Don't take hurricanes lightly

June marks the start of the U.S. hurricane season, and scientists are predicting that the Atlantic will see fewer of the storms than usual between now and Nov. 30. That might well be the case — and welcome news if it is — but that's no guarantee that Maryland won't see a major event this year or indication that local residents shouldn't prepare for the worst.

It's not that forecasters at the National Oceanic and Atmospheric Administration are wrong in their call for three to six potential hurricanes with a maximum sustained wind of at least 75 miles per hour with perhaps two rising to 111 mph or more. That's still below normal because the average on the East Coast is a dozen named storms and a half-dozen hurricanes.


But it's one thing to expect fewer major storms during a season, it's quite another to predict their path and destructive power. In 2012, NOAA forecasters predicted the hurricane season would also be less intense and it was. But that year also produced Hurricane Sandy, which absolutely battered the East Coast, particularly the New Jersey/New York area where it made landfall as the largest Atlantic hurricane ever recorded — a so-called superstorm — that took 181 lives, cut power to millions of homes and businesses, caused an estimated $68 billion in damages and affected 24 states from Maine to Florida including Maryland.

Is the East Coast destined for another Sandy? It's impossible to know for sure, but the possibility is why no hurricane season should be taken lightly. Last year's forecast for a light hurricane season essentially came true, and what this year and last have in common are relatively cool Atlantic Ocean temperatures and the presence of an El Nino — a band of warm ocean water in the eastern Pacific — to suppress potential storms.
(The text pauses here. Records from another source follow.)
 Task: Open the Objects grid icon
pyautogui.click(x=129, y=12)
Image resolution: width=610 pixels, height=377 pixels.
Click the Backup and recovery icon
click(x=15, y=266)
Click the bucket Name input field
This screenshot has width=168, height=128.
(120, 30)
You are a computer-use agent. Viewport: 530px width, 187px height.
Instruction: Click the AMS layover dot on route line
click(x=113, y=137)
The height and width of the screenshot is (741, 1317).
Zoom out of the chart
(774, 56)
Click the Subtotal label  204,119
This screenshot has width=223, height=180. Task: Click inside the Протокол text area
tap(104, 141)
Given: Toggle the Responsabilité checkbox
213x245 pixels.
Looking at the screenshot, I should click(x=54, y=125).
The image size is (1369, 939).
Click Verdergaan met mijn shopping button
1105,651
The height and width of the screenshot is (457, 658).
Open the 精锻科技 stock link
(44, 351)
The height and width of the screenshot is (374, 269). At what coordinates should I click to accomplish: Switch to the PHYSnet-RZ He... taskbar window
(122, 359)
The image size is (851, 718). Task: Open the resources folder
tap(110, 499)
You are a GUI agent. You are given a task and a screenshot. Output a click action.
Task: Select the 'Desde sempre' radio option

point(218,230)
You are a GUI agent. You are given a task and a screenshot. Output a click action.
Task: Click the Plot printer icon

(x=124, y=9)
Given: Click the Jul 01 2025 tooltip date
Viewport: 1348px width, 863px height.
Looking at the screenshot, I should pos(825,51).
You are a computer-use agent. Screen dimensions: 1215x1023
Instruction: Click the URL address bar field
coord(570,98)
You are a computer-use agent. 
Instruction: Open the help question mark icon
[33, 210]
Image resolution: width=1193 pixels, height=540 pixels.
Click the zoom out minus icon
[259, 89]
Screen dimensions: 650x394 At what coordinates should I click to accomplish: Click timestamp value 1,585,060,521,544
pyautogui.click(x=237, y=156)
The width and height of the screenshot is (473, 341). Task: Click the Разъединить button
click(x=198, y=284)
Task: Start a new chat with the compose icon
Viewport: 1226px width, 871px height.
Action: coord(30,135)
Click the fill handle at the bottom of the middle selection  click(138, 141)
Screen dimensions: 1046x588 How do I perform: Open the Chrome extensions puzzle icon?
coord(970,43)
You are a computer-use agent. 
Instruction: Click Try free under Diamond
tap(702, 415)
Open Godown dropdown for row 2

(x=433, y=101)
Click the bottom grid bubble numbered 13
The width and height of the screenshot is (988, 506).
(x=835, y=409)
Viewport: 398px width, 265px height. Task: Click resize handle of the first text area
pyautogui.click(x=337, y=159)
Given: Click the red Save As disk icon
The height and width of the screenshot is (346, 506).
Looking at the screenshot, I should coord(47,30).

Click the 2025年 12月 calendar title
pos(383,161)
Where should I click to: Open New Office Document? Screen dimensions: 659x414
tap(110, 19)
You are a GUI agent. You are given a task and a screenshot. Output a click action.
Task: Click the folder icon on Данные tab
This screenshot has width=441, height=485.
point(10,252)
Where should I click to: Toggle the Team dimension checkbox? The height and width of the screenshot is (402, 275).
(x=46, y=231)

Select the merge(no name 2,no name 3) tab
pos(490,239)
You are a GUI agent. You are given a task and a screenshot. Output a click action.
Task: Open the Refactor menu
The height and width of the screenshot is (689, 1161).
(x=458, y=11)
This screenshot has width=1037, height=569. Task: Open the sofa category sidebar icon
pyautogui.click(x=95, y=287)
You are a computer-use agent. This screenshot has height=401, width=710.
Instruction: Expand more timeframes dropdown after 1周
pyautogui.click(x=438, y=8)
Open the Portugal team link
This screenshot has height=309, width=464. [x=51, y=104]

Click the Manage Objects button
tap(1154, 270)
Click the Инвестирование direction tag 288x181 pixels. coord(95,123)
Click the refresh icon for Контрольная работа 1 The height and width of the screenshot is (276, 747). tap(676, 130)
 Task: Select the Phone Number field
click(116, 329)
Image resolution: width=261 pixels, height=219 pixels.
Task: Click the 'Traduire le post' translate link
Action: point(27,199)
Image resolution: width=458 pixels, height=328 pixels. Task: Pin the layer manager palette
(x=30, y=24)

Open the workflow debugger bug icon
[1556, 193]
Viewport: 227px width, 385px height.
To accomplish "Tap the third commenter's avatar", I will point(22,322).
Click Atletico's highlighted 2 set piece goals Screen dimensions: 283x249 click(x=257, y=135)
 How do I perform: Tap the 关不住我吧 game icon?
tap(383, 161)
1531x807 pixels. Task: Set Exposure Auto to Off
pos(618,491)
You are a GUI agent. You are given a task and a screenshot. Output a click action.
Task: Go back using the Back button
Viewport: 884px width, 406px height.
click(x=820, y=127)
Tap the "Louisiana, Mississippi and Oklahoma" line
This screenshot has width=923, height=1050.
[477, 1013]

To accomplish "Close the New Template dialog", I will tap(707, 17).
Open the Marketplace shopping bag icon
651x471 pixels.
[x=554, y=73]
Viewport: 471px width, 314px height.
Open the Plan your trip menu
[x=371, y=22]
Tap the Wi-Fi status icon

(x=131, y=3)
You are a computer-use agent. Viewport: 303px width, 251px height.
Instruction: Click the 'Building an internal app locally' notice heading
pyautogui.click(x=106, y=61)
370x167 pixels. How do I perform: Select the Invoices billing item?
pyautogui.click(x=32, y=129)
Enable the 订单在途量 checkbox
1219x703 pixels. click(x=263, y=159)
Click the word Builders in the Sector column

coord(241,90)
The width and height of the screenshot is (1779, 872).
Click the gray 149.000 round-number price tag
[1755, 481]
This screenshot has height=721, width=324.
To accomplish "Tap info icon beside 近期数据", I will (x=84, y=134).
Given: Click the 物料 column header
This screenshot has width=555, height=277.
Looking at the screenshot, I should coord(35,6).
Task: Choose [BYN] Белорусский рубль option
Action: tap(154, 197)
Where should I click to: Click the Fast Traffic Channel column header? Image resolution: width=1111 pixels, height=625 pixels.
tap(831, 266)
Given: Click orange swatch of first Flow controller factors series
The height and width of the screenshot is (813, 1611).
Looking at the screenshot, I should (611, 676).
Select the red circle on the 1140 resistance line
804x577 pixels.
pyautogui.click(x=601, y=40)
Yet even this year, the Atlantic saw its first tropical storm a month ago, an unusually early formation. Tropical Storm Ana (which hit the South Carolina coast around Mother's Day) produced more than six inches of rain and wind gusts up to 60 miles per hour in some locations. And while experts say an early storm isn't a sign of a heavy storm season ahead, it does underscore the unpredictability of severe weather.

Maryland isn't the most likely target along the Atlantic, but it's certainly a vulnerable one. While Miami and the Gulf Coast cities are considered the most at-risk locations, Northeastern cities located along the waterfront like Baltimore and Annapolis rank near the top of the vulnerability list, too, because of their high density of population and the possibility of significant storm surge and flooding. Climate change and the likelihood of continued sea level rise and increasingly powerful storms fueled by a warming atmosphere are only going to make matters worse.

The Federal Emergency Management Agency advises residents to check emergency equipment such as flashlights, generators, a first-aid kit including prescription and non-prescription drugs, emergency tools and a cellphone as well as a radio capable of receiving NOAA weather reports during a power outage. One should have a supply of non-perishable food and drinking water (at least a three-day supply of both assuming one gallon of water per person per day) and plywood to protect the home from high winds and flying objects. Trees and shrubbery should be trimmed, rain gutters and downspouts cleared and insurance policies reviewed long before any storms are on the horizon. Emergency phone numbers should be posted by the phone (at a minimum, children should be taught how to dial 911) and smoke alarms and fire extinguishers should be tested and ready to go.

If a hurricane does strike, experts say to fill your bathtubs with fresh water to keep later for flushing or cleaning if water service is lost, take refuge in a small interior, first-floor room, closet or hallway, staying away from windows. Also, it is wise to keep a radio or television tuned to hear real-time updates and advisories as the storm approaches as well as afterward to learn such vital information as whether the tap water is still safe or roads are closed.

Marylanders can at least take comfort in knowing that significant steps have been taken in recent years to improve the state's capacity to manage storm water — curbing waterfront development, protecting wetlands and flood plains and creating sediment ponds along with other infrastructure to better control runoff from streets and other non-porous surfaces. Whether enough has been done (or enough money invested in that effort through the often-maligned "rain tax" and other sources) may be revealed by the next "Katrina" or similar disaster.